I am not saying it's abnormal to dislike lousy sex or sex that reminds you of a horrible experience.
I'm saying to not like sex AT ALL, in any form, ever, and to never have had or wanted to have a climax, is truly like saying it's okay not to taste your food. Just eat to live...
and miss out on sweet, salty, bitter and sour...ANYONE else would go see a doctor!
Denying your partner sex, isn't just denying them a "release" or moment of pleasure....
Making love has many dimensions.
They (and you) miss out on comforting your spouse in times of mourning,
or comfort and reassure when there is fear of the biopsy results,
or joyous celebratory sex when you child gets married or graduates...or you GET THAT DREAM JOB...it's for all the
warm or frightening but touching MOMENTS in life
that you want to share...FULLY...with your mate. Fully connect, fully share. If you were okay with no sex, I'd say nothing. But you are not okay with it. And it's not just sex you are doing without, but all forms of physical touch. How sterile.
You're both missing out on so much. That's really odd. That's not just about sex. That's a tragic problem of zero touching. Humans need touch to live....literally.
Do you recall that royal experiment with language, where the infants who were not touched or spoken to when fed, were compared to those who were?
ALL of the infants who were not touched or spoken to, died....
There are enough tragedies in the world. Don't add this one to them.
Figure out why your w wants no physical contact with you and work on the r. I don't believe for a minute that all else is fine in the marriage.
This is HER WAY of punishing you or withholding from you,
or maintaining some sort of control or possibly even punishing herself.
Not wanting you to touch her breasts or her womanly parts is
pretty odd for someone having sex. What was allowed, eye contact? HOW'd you have kids?
Were the births hard on her? Did she tear? That IS a real issue for many women. MANY...but they get it fixed! There are treatments and procedures and There are cortisone shots too, (NOT a picnic, but hey, whatever works)

=== SUPPLIED MATERIAL ===

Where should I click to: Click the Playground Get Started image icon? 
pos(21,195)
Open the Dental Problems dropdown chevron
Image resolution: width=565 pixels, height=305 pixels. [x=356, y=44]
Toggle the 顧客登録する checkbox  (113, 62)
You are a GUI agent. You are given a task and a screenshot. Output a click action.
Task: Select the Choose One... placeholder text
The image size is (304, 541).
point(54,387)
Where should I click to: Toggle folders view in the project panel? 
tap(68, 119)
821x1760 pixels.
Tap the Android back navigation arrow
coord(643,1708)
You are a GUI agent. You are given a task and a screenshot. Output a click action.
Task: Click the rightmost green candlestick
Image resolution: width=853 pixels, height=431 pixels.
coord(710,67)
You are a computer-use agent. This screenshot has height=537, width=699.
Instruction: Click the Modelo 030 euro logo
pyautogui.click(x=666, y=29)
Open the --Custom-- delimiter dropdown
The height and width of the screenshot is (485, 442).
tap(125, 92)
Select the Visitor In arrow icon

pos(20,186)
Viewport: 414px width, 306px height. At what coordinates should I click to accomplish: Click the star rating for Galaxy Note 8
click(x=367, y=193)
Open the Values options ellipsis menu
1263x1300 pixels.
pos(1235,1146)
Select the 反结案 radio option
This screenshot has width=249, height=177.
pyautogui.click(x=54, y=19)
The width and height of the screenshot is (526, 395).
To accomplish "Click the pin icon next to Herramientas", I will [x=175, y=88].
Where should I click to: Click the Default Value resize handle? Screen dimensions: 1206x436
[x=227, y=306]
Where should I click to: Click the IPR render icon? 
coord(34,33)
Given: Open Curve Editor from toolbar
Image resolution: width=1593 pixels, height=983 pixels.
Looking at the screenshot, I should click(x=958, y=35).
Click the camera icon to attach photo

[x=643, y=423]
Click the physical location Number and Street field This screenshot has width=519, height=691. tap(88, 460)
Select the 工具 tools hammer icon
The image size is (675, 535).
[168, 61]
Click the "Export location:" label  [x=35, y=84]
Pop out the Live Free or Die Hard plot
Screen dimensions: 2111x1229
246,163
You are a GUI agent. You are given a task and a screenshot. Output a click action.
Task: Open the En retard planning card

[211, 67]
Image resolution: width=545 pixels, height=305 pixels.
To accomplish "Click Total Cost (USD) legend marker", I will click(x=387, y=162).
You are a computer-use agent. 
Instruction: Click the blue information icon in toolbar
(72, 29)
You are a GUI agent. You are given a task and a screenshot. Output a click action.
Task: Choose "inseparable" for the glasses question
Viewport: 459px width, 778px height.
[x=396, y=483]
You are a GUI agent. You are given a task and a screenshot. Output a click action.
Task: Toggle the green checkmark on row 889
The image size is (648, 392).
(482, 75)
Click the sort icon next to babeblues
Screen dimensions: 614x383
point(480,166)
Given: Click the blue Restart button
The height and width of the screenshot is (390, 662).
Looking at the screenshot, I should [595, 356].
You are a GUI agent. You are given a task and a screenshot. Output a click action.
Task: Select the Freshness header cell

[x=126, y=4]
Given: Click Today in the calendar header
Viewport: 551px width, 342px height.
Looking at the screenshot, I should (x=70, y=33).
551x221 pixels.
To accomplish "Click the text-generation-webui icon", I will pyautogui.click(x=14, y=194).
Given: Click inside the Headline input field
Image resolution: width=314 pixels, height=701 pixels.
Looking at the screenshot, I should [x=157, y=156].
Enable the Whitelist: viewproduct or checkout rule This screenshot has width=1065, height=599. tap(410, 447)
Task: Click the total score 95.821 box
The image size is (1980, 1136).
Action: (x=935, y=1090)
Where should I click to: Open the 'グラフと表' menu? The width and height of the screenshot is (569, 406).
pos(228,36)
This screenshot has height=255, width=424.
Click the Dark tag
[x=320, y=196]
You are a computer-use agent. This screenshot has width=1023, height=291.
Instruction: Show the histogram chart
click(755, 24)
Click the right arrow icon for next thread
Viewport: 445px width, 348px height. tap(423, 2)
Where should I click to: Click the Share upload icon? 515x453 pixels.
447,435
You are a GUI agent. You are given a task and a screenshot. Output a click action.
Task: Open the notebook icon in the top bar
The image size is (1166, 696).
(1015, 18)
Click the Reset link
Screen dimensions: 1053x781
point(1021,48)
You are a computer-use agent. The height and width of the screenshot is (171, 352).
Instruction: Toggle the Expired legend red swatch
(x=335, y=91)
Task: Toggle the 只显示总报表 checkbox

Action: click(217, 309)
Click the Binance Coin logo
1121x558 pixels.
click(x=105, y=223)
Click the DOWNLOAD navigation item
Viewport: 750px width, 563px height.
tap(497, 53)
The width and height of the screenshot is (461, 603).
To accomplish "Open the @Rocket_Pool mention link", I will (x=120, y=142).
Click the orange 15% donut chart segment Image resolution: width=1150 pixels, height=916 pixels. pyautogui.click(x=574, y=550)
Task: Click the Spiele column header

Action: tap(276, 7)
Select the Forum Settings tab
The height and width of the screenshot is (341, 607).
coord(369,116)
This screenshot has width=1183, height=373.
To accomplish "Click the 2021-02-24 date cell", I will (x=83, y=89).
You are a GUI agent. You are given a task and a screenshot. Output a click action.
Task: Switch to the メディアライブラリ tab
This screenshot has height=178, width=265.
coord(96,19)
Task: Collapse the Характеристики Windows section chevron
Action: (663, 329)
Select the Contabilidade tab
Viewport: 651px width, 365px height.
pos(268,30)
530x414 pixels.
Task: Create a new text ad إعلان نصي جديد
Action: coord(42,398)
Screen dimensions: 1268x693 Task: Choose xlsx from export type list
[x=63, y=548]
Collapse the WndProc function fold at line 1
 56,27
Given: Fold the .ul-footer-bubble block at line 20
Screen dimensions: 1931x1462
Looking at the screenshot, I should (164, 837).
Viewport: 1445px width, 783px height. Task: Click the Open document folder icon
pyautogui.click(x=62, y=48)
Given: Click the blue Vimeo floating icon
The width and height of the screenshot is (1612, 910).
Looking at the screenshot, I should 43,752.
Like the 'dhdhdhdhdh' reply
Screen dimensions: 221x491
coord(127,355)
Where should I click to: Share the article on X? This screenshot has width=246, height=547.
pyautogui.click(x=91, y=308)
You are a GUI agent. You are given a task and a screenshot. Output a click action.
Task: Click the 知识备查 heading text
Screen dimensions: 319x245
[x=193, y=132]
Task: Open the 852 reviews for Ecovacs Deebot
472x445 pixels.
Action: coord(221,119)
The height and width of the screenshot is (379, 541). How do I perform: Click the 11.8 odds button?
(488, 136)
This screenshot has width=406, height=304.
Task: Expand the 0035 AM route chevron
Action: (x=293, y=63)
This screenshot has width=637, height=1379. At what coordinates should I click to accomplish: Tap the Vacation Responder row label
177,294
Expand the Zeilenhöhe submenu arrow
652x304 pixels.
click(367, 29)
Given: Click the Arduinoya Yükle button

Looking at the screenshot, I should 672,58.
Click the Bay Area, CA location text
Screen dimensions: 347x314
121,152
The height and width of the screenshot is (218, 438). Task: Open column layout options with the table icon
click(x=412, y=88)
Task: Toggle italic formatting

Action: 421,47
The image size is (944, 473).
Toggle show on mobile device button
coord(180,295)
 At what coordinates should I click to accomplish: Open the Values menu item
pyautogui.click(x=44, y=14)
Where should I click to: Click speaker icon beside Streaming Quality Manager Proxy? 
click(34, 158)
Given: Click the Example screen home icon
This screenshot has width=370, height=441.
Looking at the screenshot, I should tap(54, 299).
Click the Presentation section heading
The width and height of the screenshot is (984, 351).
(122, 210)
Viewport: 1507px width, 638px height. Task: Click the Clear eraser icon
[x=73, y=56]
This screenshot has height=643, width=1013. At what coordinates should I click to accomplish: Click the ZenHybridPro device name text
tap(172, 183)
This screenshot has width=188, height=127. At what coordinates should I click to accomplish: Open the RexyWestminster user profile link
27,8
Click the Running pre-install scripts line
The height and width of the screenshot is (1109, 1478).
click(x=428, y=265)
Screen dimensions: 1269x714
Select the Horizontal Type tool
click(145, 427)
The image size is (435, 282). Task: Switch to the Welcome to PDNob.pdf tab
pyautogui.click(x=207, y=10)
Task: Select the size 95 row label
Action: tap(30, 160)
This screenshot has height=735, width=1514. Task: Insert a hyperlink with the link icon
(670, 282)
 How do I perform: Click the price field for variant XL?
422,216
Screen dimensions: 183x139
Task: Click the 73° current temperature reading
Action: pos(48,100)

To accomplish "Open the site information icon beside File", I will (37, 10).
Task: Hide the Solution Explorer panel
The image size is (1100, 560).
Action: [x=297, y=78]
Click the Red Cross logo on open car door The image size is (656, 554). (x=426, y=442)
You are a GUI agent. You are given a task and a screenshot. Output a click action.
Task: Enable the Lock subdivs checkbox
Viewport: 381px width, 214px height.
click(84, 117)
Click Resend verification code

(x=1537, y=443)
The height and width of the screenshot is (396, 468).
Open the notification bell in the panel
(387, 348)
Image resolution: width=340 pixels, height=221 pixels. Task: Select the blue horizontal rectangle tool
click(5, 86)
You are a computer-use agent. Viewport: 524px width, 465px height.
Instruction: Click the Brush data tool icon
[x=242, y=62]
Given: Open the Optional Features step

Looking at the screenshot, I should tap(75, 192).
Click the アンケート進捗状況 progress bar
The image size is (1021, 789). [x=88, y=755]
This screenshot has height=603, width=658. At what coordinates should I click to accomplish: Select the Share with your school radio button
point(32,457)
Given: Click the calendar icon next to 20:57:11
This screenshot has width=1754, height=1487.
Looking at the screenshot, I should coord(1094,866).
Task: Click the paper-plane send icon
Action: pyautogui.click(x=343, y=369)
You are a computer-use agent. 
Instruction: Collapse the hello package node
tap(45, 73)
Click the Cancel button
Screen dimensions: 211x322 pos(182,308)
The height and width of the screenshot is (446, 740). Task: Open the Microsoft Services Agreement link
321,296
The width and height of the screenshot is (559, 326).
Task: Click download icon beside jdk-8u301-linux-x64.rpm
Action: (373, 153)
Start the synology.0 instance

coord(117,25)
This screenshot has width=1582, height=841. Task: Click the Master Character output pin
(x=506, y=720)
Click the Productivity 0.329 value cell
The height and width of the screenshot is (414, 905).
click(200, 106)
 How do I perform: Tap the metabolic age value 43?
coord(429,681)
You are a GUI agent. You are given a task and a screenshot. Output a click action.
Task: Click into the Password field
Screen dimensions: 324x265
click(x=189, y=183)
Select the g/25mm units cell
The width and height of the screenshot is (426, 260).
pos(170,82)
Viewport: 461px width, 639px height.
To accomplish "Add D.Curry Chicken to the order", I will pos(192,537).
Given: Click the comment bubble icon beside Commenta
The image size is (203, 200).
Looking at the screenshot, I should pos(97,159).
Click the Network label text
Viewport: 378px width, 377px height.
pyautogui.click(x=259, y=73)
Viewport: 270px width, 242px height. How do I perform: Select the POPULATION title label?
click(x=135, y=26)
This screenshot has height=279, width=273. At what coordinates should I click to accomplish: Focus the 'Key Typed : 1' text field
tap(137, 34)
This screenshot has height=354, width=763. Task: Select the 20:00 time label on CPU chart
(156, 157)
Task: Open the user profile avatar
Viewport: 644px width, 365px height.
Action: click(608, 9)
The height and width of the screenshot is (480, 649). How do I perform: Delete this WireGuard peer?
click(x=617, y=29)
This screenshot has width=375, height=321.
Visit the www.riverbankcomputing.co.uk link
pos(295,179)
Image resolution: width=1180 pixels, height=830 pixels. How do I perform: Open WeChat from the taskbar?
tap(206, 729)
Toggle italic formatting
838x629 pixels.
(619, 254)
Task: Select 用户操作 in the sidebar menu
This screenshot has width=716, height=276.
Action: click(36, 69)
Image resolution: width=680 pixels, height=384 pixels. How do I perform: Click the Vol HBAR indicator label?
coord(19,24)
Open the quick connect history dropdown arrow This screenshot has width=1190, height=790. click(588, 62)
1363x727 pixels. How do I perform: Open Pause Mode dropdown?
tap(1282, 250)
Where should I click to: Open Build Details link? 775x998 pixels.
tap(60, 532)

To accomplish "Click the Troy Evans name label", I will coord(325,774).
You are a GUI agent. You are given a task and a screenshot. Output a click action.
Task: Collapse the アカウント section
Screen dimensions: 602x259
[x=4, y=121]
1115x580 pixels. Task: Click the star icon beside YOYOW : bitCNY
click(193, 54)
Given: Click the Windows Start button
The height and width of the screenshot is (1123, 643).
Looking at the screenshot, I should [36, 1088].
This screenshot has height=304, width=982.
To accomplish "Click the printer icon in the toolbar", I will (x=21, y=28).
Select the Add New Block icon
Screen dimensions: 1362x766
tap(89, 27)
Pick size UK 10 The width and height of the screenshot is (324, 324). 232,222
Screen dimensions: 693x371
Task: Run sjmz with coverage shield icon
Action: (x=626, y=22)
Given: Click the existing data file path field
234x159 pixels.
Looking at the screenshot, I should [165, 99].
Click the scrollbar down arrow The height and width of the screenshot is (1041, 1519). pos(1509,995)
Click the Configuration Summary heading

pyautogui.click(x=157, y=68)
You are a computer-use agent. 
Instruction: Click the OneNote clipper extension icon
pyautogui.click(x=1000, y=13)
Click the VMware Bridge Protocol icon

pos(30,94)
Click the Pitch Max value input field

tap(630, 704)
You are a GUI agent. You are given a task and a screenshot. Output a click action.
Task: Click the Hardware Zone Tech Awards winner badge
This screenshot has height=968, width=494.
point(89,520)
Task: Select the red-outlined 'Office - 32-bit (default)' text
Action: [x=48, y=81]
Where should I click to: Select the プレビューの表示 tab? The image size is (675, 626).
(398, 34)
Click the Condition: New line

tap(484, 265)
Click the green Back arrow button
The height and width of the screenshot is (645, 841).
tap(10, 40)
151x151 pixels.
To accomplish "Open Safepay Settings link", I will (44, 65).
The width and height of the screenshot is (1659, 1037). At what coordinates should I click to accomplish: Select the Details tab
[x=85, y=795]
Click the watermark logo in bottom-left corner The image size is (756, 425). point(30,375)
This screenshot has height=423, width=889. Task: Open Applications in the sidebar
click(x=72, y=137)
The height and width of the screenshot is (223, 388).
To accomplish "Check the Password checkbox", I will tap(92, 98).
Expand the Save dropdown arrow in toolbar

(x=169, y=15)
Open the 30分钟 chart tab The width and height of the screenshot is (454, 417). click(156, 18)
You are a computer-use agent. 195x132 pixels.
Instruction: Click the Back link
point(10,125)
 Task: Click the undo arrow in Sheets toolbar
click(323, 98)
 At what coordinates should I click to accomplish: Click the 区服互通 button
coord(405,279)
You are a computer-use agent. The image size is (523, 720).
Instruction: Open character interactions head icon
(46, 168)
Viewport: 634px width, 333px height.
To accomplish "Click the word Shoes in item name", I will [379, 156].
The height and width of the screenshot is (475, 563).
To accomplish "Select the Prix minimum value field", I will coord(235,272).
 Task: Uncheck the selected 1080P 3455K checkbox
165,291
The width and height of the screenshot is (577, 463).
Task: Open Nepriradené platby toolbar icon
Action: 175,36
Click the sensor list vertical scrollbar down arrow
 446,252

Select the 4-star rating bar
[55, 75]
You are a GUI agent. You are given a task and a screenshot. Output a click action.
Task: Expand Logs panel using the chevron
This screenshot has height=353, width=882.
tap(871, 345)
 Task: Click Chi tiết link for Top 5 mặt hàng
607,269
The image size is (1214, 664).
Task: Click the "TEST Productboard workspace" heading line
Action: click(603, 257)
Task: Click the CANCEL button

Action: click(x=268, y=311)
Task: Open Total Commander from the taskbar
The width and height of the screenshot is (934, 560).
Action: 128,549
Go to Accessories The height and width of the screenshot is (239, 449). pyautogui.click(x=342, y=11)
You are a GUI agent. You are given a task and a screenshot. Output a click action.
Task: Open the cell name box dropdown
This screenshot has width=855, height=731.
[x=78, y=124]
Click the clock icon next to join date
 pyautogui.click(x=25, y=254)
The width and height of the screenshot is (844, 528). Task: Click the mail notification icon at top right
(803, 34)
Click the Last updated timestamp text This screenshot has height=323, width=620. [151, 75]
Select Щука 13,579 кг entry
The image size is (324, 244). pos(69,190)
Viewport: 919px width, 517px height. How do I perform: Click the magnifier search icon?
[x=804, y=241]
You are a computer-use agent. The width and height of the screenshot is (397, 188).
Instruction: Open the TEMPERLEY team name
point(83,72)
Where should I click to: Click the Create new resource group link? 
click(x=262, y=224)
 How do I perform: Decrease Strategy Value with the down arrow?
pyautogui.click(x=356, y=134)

=== TASK DESCRIPTION ===
Write out the passage about a sexless marriage from the top of the page again, word for word and in full.

=== RESULT ===
I am not saying it's abnormal to dislike lousy sex or sex that reminds you of a horrible experience.
I'm saying to not like sex AT ALL, in any form, ever, and to never have had or wanted to have a climax, is truly like saying it's okay not to taste your food. Just eat to live...
and miss out on sweet, salty, bitter and sour...ANYONE else would go see a doctor!
Denying your partner sex, isn't just denying them a "release" or moment of pleasure....
Making love has many dimensions.
They (and you) miss out on comforting your spouse in times of mourning,
or comfort and reassure when there is fear of the biopsy results,
or joyous celebratory sex when you child gets married or graduates...or you GET THAT DREAM JOB...it's for all the
warm or frightening but touching MOMENTS in life
that you want to share...FULLY...with your mate. Fully connect, fully share. If you were okay with no sex, I'd say nothing. But you are not okay with it. And it's not just sex you are doing without, but all forms of physical touch. How sterile.
You're both missing out on so much. That's really odd. That's not just about sex. That's a tragic problem of zero touching. Humans need touch to live....literally.
Do you recall that royal experiment with language, where the infants who were not touched or spoken to when fed, were compared to those who were?
ALL of the infants who were not touched or spoken to, died....
There are enough tragedies in the world. Don't add this one to them.
Figure out why your w wants no physical contact with you and work on the r. I don't believe for a minute that all else is fine in the marriage.
This is HER WAY of punishing you or withholding from you,
or maintaining some sort of control or possibly even punishing herself.
Not wanting you to touch her breasts or her womanly parts is
pretty odd for someone having sex. What was allowed, eye contact? HOW'd you have kids?
Were the births hard on her? Did she tear? That IS a real issue for many women. MANY...but they get it fixed! There are treatments and procedures and There are cortisone shots too, (NOT a picnic, but hey, whatever works)